これは、YouTube、Brightcove、Joostなど、この業界で先行する大手各社に即座に対抗するために武器となる。Joostは、SkypeやKazaaの創業者が立ち上げた新しいPtoPサービスで、Viacomなどの大手エンターテイメント企業などとも先ごろ提携している。
BitTorrentストアの開設は、同社の成功を示している。同ソフトウェアは、膨大な量の違法ビデオファイルの不法共有を助長するとの悪評を抱えていたが、幹部らは、同社がハリウッドに平和的に進出する姿勢であることを、20th Century Fox、Lions Gate、Metro-Goldwyn-Mayer Studios(MGM)などの映画会社に説得してきた。

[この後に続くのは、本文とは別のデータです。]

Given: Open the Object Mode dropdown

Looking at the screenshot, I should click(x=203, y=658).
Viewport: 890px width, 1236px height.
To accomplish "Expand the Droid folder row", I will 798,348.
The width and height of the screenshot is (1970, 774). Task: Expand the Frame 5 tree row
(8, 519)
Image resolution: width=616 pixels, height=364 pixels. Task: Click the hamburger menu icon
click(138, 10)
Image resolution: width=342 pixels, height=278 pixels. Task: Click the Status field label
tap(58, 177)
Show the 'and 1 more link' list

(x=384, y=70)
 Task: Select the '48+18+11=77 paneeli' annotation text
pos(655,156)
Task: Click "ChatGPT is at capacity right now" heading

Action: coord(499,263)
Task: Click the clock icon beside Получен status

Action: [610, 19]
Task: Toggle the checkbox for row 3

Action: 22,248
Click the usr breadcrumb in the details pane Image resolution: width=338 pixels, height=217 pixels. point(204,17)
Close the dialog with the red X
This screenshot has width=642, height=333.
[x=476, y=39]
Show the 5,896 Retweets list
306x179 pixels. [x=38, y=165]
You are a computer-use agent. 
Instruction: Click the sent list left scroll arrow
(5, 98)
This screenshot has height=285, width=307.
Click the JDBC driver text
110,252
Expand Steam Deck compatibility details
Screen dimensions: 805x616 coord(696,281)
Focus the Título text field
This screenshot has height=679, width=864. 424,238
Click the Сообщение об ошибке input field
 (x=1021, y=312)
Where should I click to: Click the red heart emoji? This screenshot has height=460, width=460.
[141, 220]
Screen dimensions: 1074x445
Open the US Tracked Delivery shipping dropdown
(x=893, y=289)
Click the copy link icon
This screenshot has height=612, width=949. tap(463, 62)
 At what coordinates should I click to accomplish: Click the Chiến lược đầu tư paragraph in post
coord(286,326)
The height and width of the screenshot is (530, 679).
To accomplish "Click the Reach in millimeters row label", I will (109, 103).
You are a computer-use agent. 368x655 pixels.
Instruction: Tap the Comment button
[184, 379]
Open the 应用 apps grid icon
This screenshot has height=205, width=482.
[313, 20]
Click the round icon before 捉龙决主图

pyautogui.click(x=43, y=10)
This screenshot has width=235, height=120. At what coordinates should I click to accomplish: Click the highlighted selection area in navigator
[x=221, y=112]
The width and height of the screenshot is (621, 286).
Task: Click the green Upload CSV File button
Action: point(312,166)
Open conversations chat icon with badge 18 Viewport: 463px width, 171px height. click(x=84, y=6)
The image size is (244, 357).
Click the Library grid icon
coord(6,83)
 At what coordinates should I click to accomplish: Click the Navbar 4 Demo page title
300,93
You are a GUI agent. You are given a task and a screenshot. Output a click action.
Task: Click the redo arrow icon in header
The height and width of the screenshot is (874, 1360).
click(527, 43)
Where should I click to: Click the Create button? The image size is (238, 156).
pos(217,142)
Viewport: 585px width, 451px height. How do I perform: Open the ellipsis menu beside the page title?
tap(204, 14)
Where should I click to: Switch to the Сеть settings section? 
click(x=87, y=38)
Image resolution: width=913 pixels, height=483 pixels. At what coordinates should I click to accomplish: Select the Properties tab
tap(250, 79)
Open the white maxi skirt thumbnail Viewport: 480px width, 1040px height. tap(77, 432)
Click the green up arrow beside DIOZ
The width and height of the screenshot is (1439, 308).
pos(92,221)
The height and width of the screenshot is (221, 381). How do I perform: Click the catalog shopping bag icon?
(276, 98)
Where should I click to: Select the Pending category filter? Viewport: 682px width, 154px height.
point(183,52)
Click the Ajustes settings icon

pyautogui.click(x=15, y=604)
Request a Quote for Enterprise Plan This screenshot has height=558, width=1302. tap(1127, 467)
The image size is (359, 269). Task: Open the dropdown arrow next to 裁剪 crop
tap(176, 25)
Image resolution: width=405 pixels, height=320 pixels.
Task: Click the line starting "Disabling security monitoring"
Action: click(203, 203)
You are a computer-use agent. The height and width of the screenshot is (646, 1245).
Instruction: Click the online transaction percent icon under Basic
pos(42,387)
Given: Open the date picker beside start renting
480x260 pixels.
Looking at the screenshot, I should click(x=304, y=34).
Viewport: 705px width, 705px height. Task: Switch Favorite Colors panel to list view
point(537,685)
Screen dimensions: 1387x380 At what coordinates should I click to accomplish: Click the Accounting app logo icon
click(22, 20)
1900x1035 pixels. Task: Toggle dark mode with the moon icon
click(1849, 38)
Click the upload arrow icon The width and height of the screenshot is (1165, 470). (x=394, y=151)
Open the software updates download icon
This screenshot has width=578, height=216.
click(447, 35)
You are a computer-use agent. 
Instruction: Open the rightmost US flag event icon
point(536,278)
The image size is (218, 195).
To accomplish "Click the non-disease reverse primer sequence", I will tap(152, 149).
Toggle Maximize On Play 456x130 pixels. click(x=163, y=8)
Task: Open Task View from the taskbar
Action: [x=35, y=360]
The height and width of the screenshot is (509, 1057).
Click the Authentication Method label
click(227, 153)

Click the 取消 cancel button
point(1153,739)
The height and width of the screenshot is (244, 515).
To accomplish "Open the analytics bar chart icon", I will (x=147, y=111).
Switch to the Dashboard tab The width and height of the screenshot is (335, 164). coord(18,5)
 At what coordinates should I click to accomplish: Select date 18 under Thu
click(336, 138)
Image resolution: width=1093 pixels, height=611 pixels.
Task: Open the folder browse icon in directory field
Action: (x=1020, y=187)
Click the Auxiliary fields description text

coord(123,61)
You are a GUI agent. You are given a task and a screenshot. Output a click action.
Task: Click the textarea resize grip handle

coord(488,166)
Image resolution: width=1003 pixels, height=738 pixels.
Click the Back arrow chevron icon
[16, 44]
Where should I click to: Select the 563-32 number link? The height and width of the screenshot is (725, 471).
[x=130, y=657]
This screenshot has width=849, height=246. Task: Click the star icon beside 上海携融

しかし、提携はそう簡単ではなかった。BitTorrentの幹部らは、ファイル共有システムで利益を獲得できるという概念をエンターテイメント企業に納得させるため、サイト上の楽曲や映画などをデジタル著作権管理(DRM)システムで保護するなど、いくつかの大きな譲歩を余儀なくされた。
この新ストアは、同技術が既存の配信手法よりも素早くユーザーに映画を提供できることを証明したり、BitTorrentを使って事実上全くDRMのかかっていないファイルをウェブから無償で持ってくることになれたユーザーも囲い込む、といった課題に直面している。
カリフォルニア州サンフランシスコ在住の25歳の男性は、Zephyrというファーストネームだけを明かし、「企業がからむとその技術を相手にしなくなる層は常に一定の割合存在する」と語っている。Zephyrは5年以上前からBitTorrentを使って書籍、楽曲、およびビデオをダウンロードしている。「何でも無償で手に入れたがる人の数は非常に多く、彼らはおそらく、ほかの手段を見つけてファイルを共有するようになるだろう」とZephyrは語っている。
しかし、BitTorrentの幹部らは、主力企業に受け入れてもらうべく多大な努力を続けてきた。同社は2006年5月にも、Warner Bros. Entertainment Groupとの間で画期的な配信契約を結んだことを発表している。これは、ファイル共有関連会社と映画会社との間で初めて結ばれた提携の1つで、ある程度の社会的地位をBitTorrentに与え、他社との同様の提携に向けた基盤ともなった。
また、BitTorrentの社長であるAshwin Navin氏は、DRMの採用ばかりを強調しないで欲しいという。同氏は、これがBitTorrentの進化の第一段階に過ぎないとした上で、ハリウッドでもDRMに対する考え方に変化があるように思う、とも付け加えた。